Brandon Maxwell surprised the crowd at his show Saturday night by introducing men’s wear — and nipped at the heels of the reigning king of American sportswear, Ralph Lauren, while he was at it with a collection you might call Texas prep.
After nursing his mother, Pam, back to health; taking home the 2019 CFDA Designer of the Year Award, and wrapping the filming of his second season on “Project Runway,” Maxwell felt like cutting loose. “I wanted to get together and celebrate in the borough where I live with the people I love,” he said of his one-night-only club, Brandon’s in Brooklyn, which had Dolly Parton on the soundtrack, Shake Shack for snacking and “New Fashioned” cocktails for sipping, in contrast to Lauren’s Ralph’s Club in the Financial District just an hour later with Janelle Monáe singing live, crudites and corned beef sandwiches for nibbling and Champagne for sipping.
Maxwell’s cutting-loose sentiment carried over into the clothes, which were some of the most relaxed and assured of any he’s ever shown. He put extra focus on classic tailoring — for men and women — creating covetable blazers in ocher, marigold and flame-red (his color sense was spot-on), worn open over jeans or belted over sophisticated shorts or miniskirts and heels. Denim was not an after-thought, but instead came in a beautiful, luxe-looking medium blue with a slightly flared leg, worn with a white button-down and chunky jeweled belt, or a pink satin bustier and train for a relaxed glam. (One of the guys wore his jeans with a blue blazer, red neckerchief and cowboy boots, natch.)
Maxwell indulged his body-con tendencies with a black jersey halter gown scooped out at the sides, and his love of easy allure with a white shirtdress that fell off the shoulders, exposing the collar bone just so.
“I’m addressing day to night better than I ever have. I thought about the perfect fit of a jean for many months, and the gazar button-ups that I love; I enjoyed the way they draped in the back,” he said, sharing that he also expanded his scope of reference, leaning on the women in his studio more than models for feedback on comfort and wearability. “It’s a little looser, even the gowns are softer, some of them are made of jersey, they are simple and easy,” he said.

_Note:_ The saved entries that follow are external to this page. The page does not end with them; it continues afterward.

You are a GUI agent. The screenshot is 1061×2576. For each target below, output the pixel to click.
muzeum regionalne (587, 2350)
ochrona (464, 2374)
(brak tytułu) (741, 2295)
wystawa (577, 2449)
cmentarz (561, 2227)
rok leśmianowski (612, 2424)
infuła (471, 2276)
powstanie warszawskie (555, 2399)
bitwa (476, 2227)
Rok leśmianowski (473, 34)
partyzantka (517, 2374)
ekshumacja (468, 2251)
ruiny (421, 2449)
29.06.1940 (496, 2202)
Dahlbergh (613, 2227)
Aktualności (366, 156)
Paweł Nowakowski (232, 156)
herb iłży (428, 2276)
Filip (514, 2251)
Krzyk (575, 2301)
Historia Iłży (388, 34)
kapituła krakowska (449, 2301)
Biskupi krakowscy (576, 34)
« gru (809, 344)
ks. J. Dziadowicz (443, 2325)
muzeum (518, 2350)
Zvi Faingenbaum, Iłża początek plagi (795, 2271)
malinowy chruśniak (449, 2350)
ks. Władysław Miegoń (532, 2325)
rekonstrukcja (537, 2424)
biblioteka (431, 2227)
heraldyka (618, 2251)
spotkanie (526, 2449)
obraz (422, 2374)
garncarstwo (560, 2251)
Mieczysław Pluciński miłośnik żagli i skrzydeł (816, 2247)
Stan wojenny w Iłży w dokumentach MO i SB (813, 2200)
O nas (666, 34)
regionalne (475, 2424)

As for the impulse behind his foray into men’s? “I rolled over one night and my fiancé said, ‘I’d love a shirt the same color as Bella Hadid’s dress from the last show,'” Maxwell explained. “Through making that, I discovered how much I love tailoring.” And it looked pretty good for a first outing, including what may be the only peach tuxedo (cut long and easy, and worn with a coral cotton turtleneck sweater with a blue shirttail sticking out) a girlfriend could ever learn to love.